TASK REQUIREMENTS – Rewrite all of the data below, swapping "At what coordinates" for "Where exactly" and keeping everything else the same. Omit the pictures from your answer.

(Screenshot pointing data)

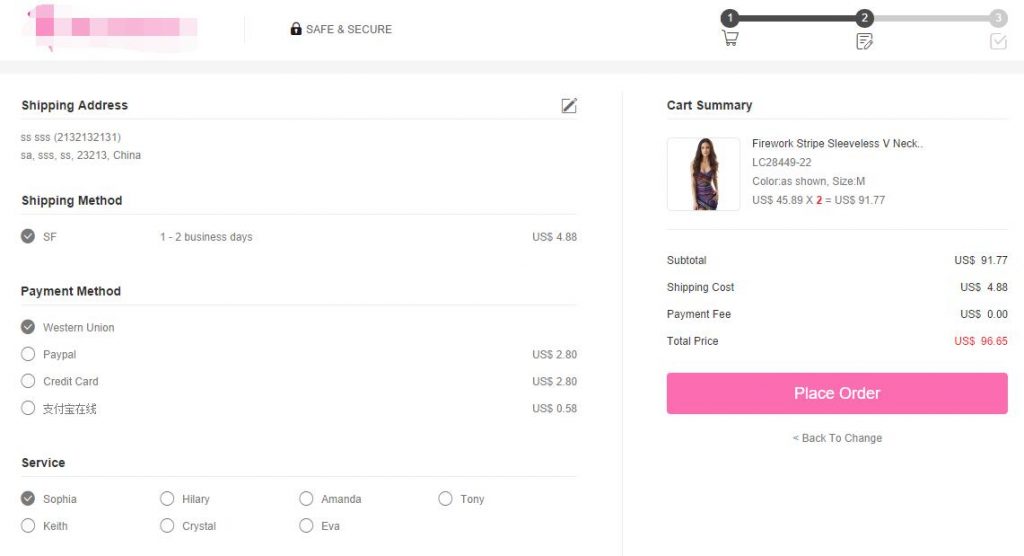Follow the Back To Change link
Image resolution: width=1024 pixels, height=556 pixels.
tap(837, 438)
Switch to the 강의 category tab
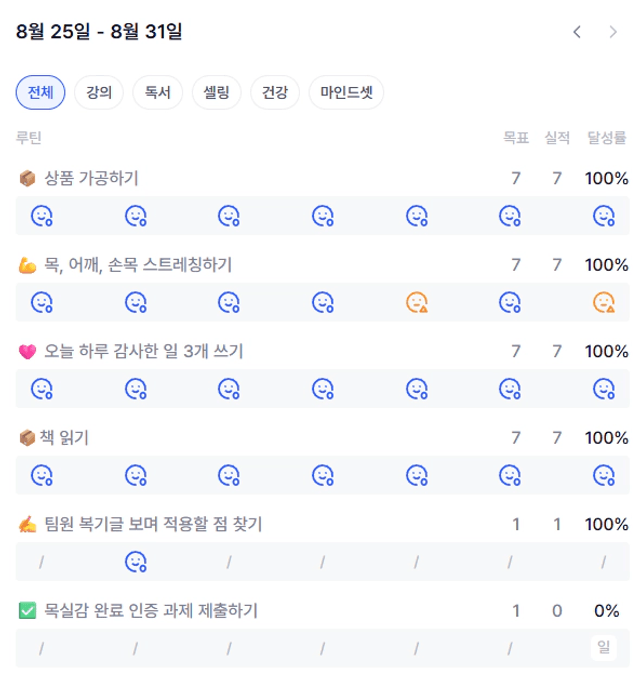 coord(99,92)
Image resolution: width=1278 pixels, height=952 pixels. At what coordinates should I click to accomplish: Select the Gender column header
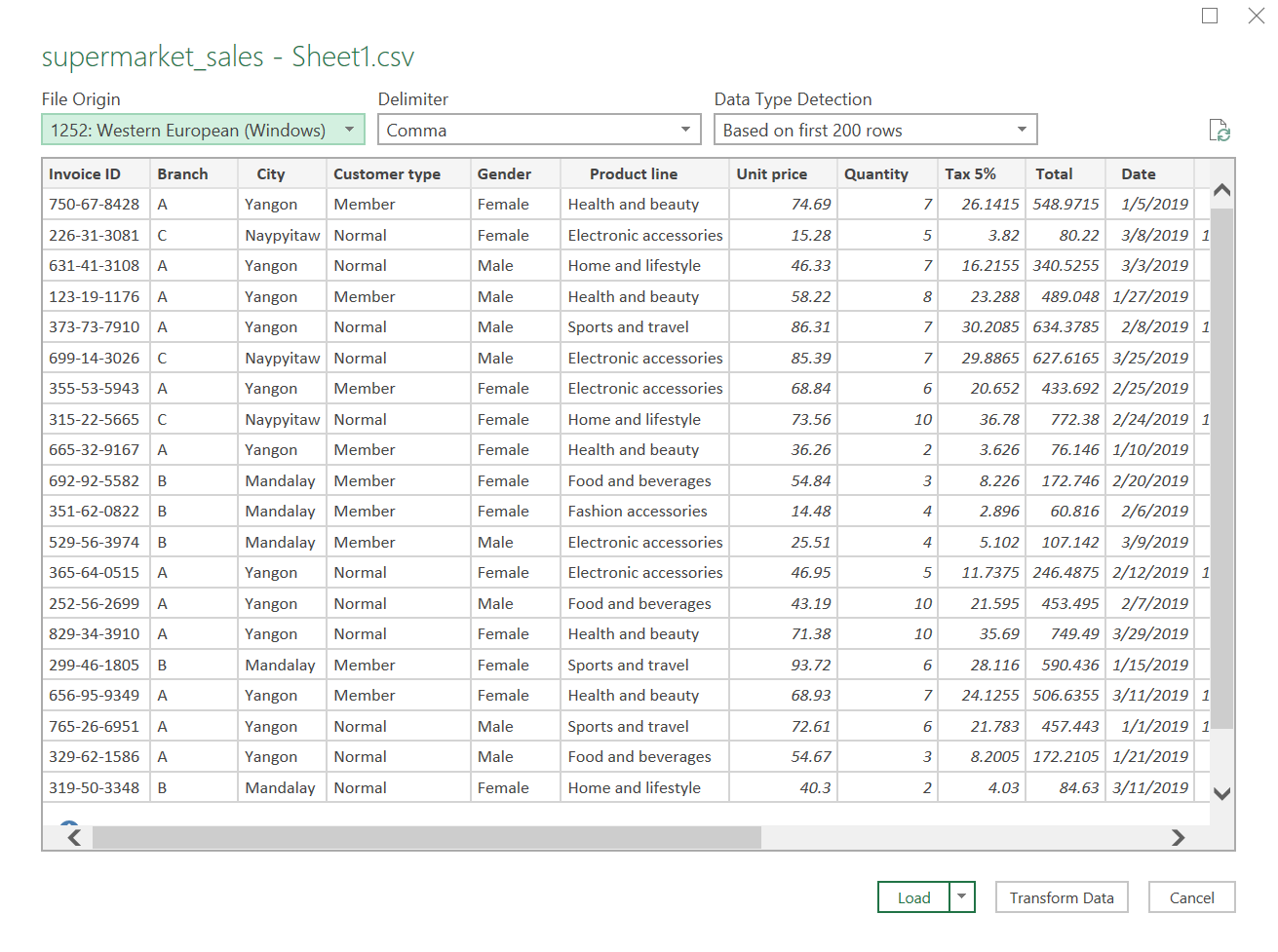pyautogui.click(x=504, y=173)
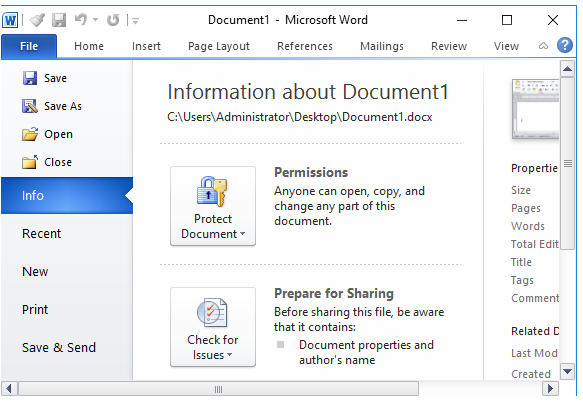The width and height of the screenshot is (583, 404).
Task: Click the vertical scrollbar down arrow
Action: coord(567,371)
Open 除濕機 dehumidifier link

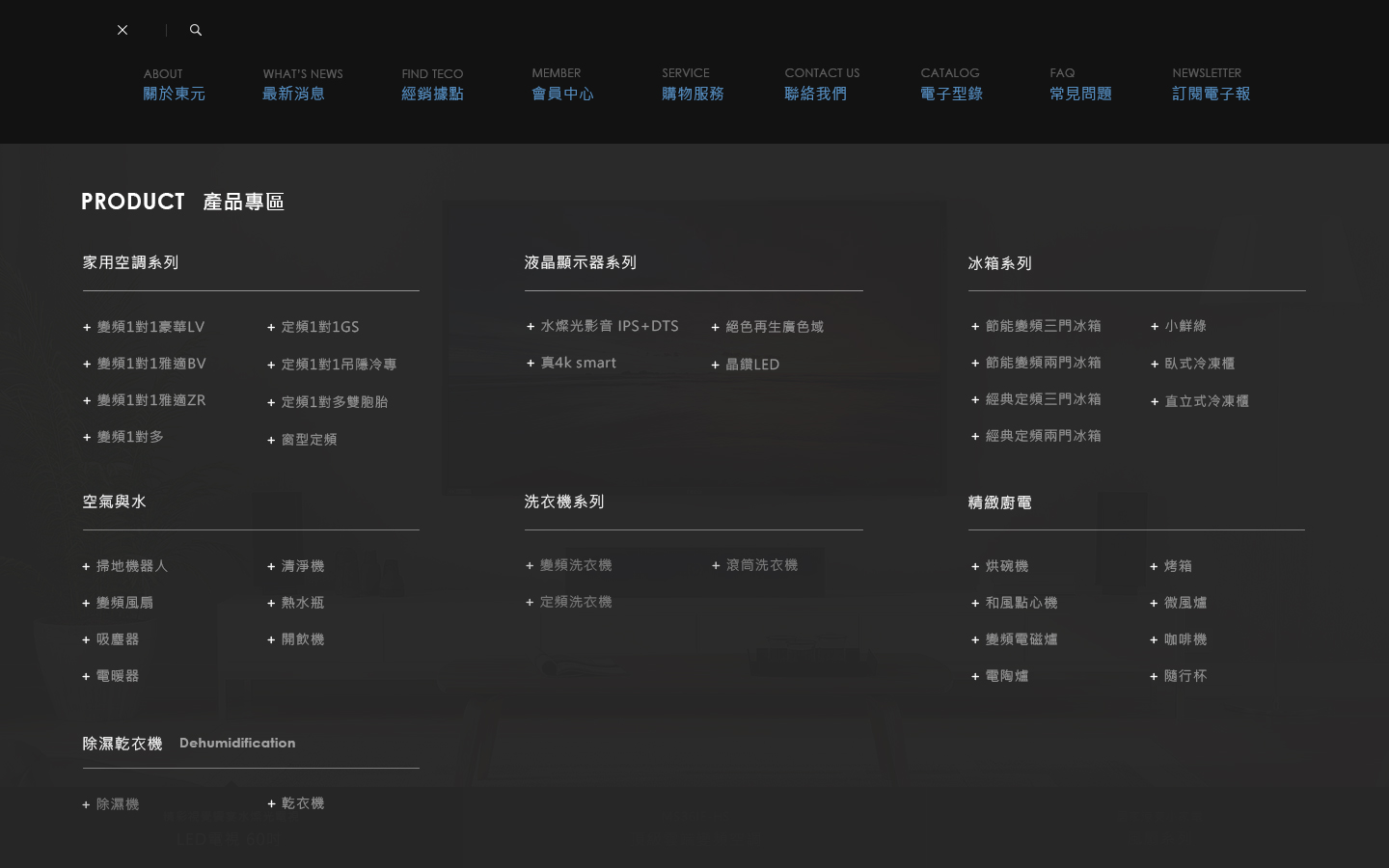(118, 804)
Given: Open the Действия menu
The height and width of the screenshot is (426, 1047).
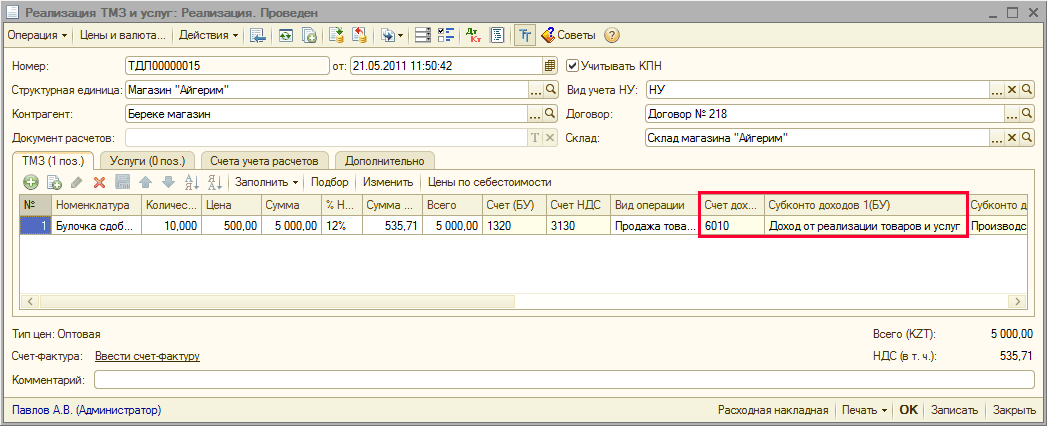Looking at the screenshot, I should click(x=208, y=35).
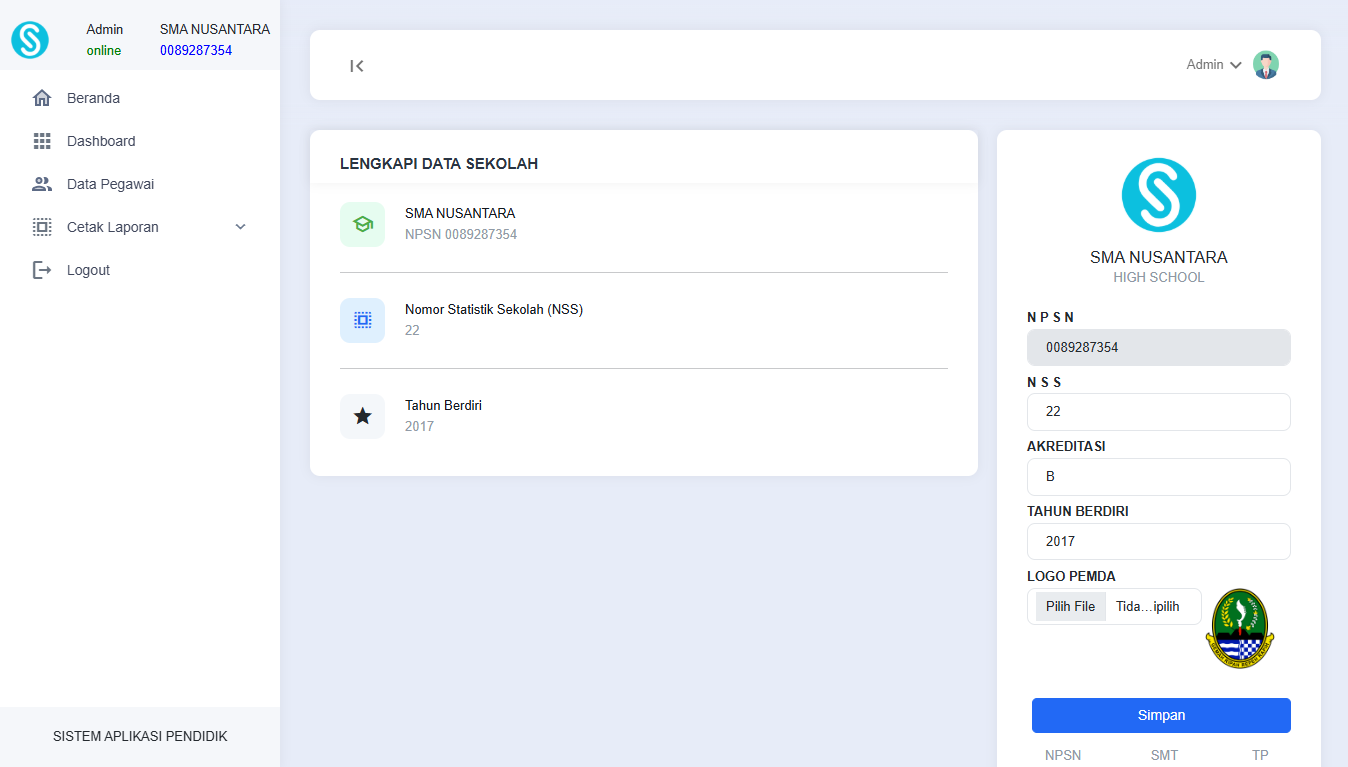Screen dimensions: 1348x767
Task: Click the people icon for Data Pegawai
Action: pyautogui.click(x=42, y=184)
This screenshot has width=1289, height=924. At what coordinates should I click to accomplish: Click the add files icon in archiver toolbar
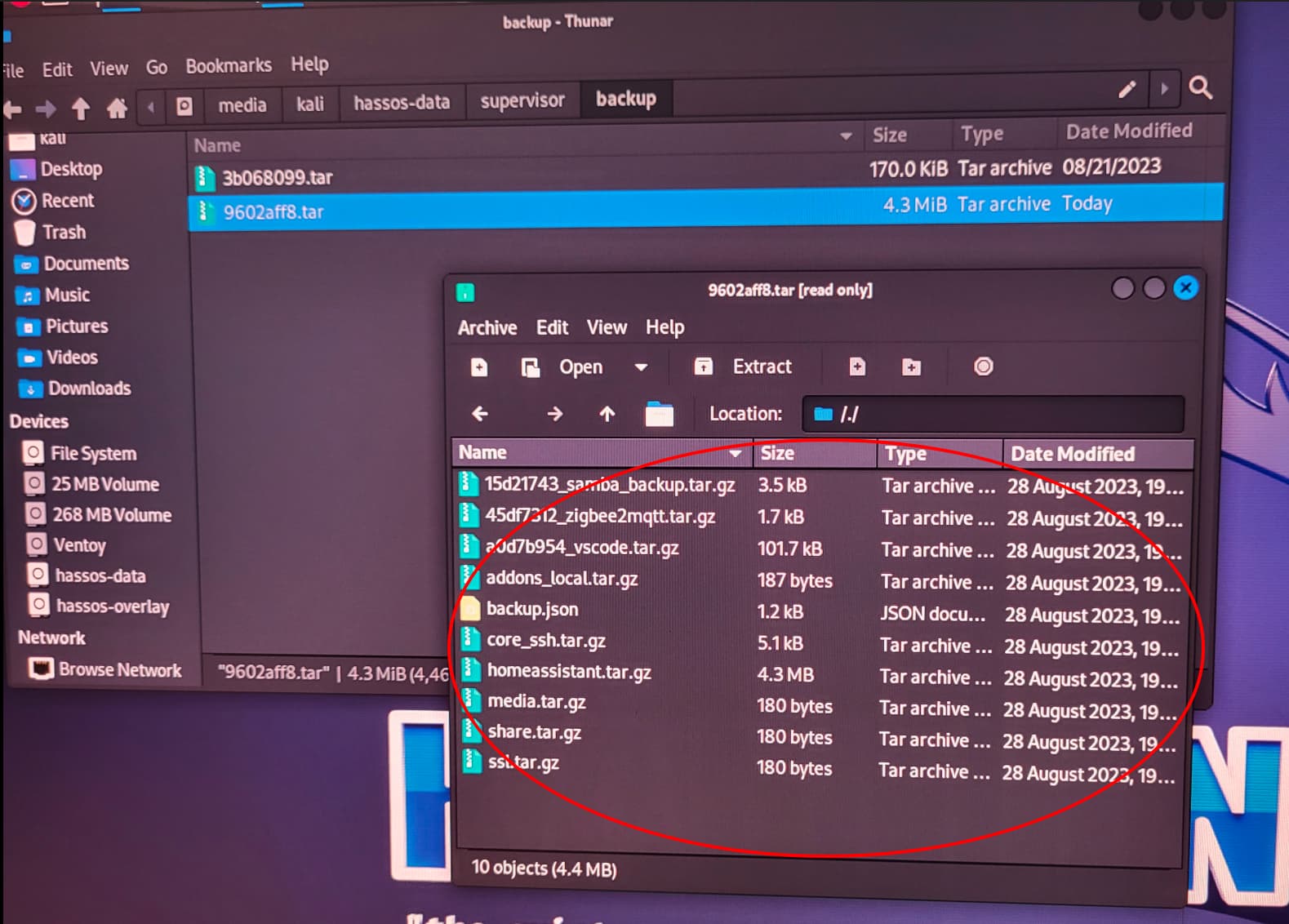pos(857,366)
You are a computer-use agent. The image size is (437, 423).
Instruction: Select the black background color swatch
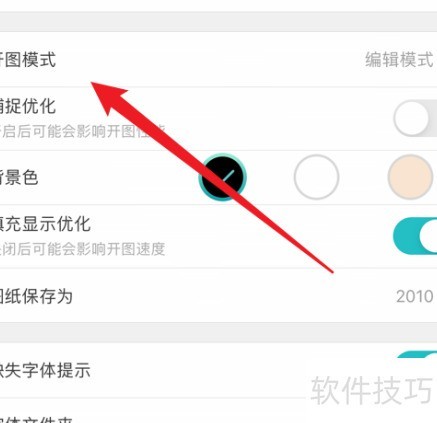point(222,177)
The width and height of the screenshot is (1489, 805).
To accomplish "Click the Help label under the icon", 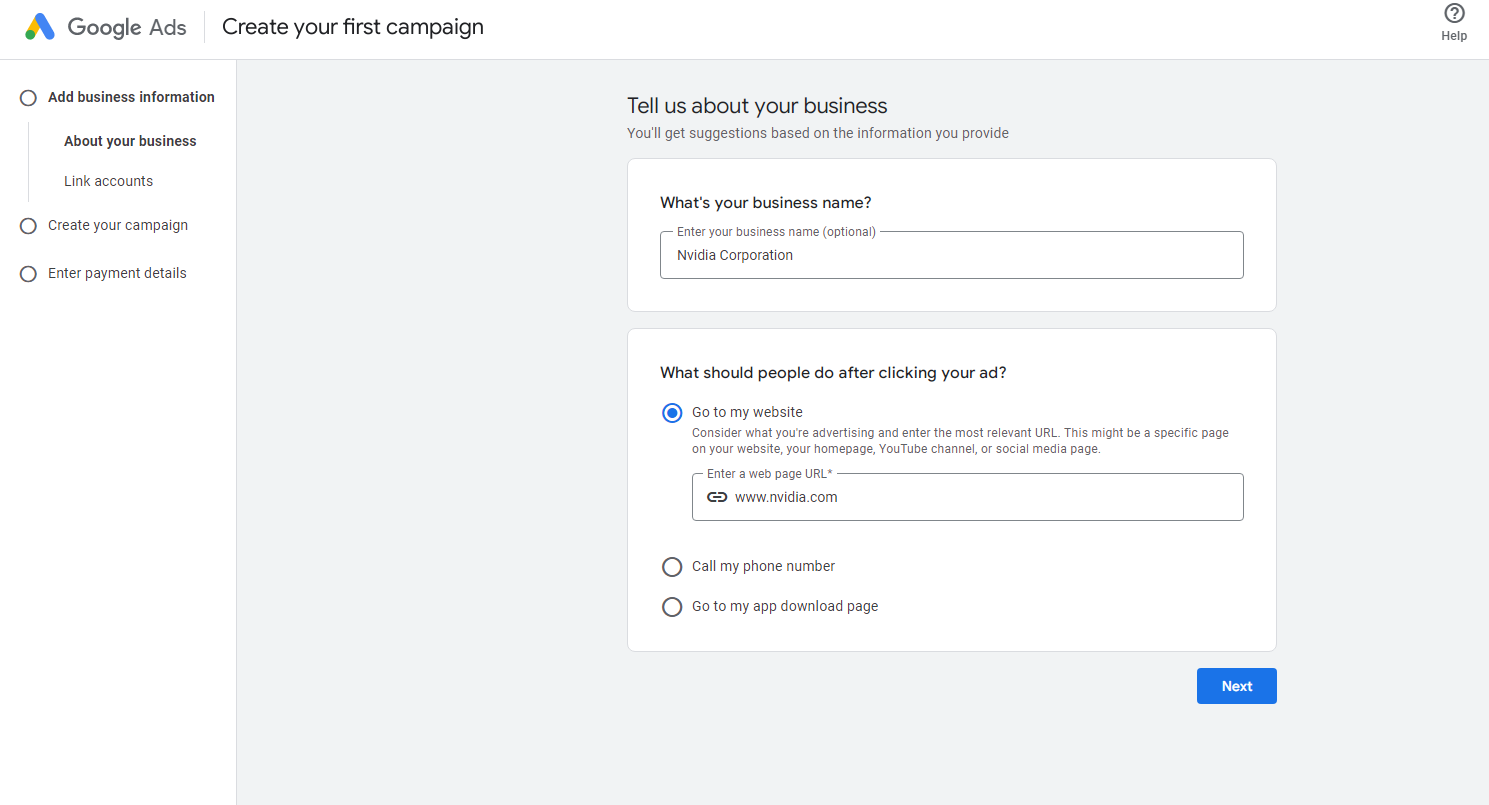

COMPLETED TASK –
Follow the Back To Change link
Image resolution: width=1024 pixels, height=556 pixels.
tap(837, 438)
Switch to the 강의 category tab
 coord(99,92)
Image resolution: width=1278 pixels, height=952 pixels. Where exactly should I click to accomplish: Select the Gender column header
pyautogui.click(x=504, y=173)
The width and height of the screenshot is (583, 404).
Task: Click the vertical scrollbar down arrow
Action: coord(567,371)
Open 除濕機 dehumidifier link

(118, 804)
Given: Open the Действия menu
The height and width of the screenshot is (426, 1047).
Looking at the screenshot, I should click(x=208, y=35).
Screen dimensions: 1348x767
Task: Click the people icon for Data Pegawai
Action: pyautogui.click(x=42, y=184)
This screenshot has width=1289, height=924. Where exactly should I click to accomplish: Click the add files icon in archiver toolbar
pos(857,366)
You are a computer-use agent. The image size is (437, 423).
Instruction: Select the black background color swatch
point(222,177)
The width and height of the screenshot is (1489, 805).
To accomplish "Click the Help label under the icon", 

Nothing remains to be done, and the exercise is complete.